De inmediato expresaría con palabras dos imágenes que me entrarían a la mente: «Un manicomio y una enorme bolsa llena de cables entrelazados».
Un manicomio porque, ¿de qué otra manera podría describir esas largas décadas de mentiras, verdades a medias, y engaños? De qué otra manera describir el estado de cosas cuando el lenguaje pierde su significado, las palabras se convierten en chillidos fragmentados y la gente simplemente parece no poder comunicarse entre sí.

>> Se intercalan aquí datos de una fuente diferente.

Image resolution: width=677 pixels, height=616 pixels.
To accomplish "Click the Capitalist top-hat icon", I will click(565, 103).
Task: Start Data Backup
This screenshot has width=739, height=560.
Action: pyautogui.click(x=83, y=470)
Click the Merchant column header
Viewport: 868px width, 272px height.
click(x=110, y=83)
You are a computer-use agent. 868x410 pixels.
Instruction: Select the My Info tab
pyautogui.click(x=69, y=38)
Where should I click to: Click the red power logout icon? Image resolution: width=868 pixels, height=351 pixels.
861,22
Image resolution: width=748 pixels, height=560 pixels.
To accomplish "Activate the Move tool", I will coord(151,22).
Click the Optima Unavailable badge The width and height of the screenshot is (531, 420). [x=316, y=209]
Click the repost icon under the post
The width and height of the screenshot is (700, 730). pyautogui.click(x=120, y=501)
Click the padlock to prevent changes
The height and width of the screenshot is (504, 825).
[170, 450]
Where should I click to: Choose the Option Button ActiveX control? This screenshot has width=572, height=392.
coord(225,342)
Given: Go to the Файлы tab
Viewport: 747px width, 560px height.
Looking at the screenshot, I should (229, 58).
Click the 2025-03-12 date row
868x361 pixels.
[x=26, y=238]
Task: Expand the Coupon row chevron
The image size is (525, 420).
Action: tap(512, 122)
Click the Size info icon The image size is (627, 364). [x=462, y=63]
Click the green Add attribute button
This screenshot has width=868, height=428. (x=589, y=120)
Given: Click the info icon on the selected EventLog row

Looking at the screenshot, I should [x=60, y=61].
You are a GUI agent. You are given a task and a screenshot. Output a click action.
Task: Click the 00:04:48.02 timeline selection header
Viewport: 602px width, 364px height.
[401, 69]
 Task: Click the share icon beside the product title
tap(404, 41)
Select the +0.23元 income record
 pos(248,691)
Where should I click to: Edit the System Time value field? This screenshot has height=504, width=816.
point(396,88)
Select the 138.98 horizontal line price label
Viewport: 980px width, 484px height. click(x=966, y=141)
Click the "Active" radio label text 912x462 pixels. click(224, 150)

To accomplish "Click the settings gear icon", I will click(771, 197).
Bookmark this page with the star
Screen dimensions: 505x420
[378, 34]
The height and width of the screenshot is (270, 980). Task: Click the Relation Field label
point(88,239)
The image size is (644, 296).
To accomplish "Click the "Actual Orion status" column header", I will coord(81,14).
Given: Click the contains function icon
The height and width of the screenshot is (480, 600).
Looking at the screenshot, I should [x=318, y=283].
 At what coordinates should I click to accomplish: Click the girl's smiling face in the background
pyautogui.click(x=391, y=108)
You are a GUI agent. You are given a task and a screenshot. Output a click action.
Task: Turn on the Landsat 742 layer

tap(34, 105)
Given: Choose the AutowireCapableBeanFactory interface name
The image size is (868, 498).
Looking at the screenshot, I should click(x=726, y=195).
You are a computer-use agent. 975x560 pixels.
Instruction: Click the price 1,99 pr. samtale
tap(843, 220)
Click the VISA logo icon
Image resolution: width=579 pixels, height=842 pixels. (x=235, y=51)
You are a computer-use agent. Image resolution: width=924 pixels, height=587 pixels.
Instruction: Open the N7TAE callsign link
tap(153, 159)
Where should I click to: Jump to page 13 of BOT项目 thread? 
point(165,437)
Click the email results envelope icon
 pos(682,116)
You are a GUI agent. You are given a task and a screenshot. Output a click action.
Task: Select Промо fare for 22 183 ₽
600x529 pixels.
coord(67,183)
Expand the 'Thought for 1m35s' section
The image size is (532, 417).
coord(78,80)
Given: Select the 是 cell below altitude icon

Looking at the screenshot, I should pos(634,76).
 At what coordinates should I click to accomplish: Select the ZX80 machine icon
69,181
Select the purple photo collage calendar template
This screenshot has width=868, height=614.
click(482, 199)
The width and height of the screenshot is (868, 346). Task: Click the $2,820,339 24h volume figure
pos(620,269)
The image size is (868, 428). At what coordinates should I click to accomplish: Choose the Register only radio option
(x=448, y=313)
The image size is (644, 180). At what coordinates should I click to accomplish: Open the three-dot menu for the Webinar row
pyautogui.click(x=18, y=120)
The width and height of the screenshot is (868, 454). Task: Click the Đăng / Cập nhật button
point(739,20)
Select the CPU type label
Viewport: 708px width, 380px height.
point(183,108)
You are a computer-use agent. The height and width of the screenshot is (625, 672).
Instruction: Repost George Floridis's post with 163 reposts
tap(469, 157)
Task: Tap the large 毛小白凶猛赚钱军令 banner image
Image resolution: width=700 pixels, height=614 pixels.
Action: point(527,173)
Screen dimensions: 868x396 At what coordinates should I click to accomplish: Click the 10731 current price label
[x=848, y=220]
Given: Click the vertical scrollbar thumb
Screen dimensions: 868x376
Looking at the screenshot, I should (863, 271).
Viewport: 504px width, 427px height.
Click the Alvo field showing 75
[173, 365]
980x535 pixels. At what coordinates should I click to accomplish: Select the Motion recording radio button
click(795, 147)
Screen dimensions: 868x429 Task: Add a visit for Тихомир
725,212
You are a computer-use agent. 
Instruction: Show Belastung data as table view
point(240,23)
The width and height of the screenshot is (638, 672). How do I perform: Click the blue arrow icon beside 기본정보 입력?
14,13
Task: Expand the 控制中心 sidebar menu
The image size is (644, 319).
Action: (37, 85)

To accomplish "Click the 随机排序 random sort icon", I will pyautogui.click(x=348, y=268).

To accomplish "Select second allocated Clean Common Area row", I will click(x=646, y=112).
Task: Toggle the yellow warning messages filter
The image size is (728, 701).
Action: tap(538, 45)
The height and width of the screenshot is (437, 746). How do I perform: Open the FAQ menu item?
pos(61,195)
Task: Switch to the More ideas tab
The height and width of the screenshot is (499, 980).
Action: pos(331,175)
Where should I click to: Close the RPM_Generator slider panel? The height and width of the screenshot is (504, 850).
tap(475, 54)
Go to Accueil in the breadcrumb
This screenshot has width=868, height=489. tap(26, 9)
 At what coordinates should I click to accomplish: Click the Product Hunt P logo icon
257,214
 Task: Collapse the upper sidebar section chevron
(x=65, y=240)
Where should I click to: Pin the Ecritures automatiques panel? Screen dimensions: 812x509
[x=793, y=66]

Los cables se me ocurren, porque no solo soy escritor, sino también cineasta y fotógrafo. No por elección propia, sino simplemente porque a veces, en realidad bastante a menudo, también siento que las palabras no bastan para describir la realidad. Mientras trabajo tengo que usar cables, muchos cables. Y odio los cables: todos esos cargadores y firewires, cables para USB y cosas semejantes. Los pones en una bolsa y se enredan; nunca puedes separarlos, enderezarlos y encontrar los dos extremos.
Y en eso se ha convertido esta antigua parte del mundo: una enorme red de cables, alambradas revestidas de demencia.
No hablemos de política por un rato. Encaremos temas más prácticos, cómo ir del punto A al punto B.
¿Cómo voy de Rafah a Ramala? Ya veis, incluso ahora, mi Word me muestra dos errores de ortografía en ambos nombres, por lo tanto, ¿tal vez no existan realmente o carezcan de significado?
¿Cómo viajan los palestinos de Belén a Ciudad de Gaza?
¿Cómo viajan los hombres y mujeres de los Altos del Golán ocupadas por Israel a su patria -Siria- y cómo se reúnen con sus parientes? Y no cometamos ningún error técnico, según el derecho internacional los habitantes de los Altos del Golán viven realmente de iure en Siria, ya que ningún gobierno ha reconocido la ocupación israelí. También los han incorporado a Israel, a diferencia de los habitantes de Gaza y de Cisjordania.
Pero todos sabemos, por supuesto, que para ir a Majdal al-Shams, la mayor ciudad de los Altos del Golán, uno no vuela a Damasco sino a Tel Aviv.
¿Ya tenéis dolor de cabeza? Respirad a fondo, la cosa se pone mucho peor.
¿Por dónde entran los jordanos o los saudíes si deciden visitar Cisjordania? ¿Entran en Palestina o en Israel? Los saudíes apenas podrían llegar a pronunciar la palabra ‘Israel’ (una mala palabra, aunque, paradójicamente, es uno de sus cercanos aliados de facto en la región), para no hablar de viajar a ese país. ¿Y podrían, por lo menos teóricamente, entrar en Cisjordania?
Si tienes el sello israelí en tu pasaporte nunca podrás visitar la mayoría de los países árabes. Pero Cisjordania es Palestina, aunque sigue ocupada, fragmentada y controlada por Israel. Por lo tanto ¿qué sello ponen en tu pasaporte? ¿Aceptaría un visitante saudí que le colocaran la Estrella de David en las refinadas páginas de su pasaporte?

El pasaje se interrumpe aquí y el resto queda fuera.